Dataset records:
○ ○ ○
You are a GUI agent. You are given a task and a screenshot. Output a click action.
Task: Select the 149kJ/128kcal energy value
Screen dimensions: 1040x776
○ ○ ○
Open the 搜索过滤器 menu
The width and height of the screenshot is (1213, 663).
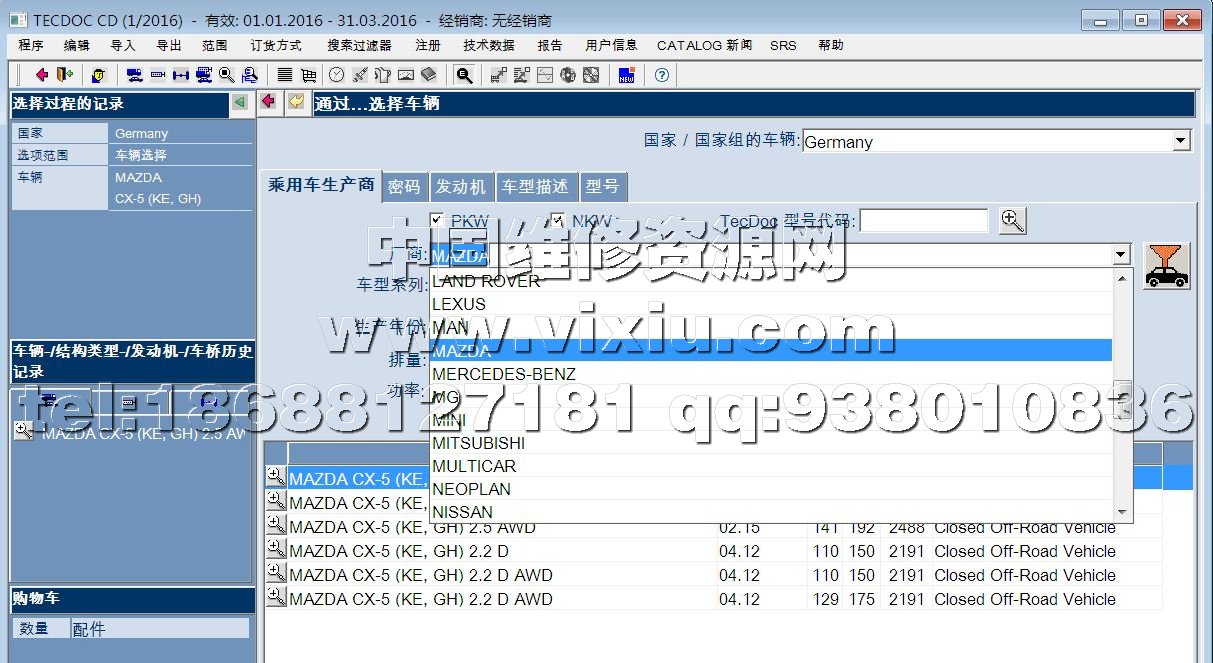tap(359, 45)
○ ○ ○
In the entries above, find the line holding "You are a GUI" and the line holding "Screen dimensions: 1040x776", then retype exactly those two lines and every line between them, and nothing else.

You are a GUI agent. You are given a task and a screenshot. Output a click action.
Task: Select the 149kJ/128kcal energy value
Screen dimensions: 1040x776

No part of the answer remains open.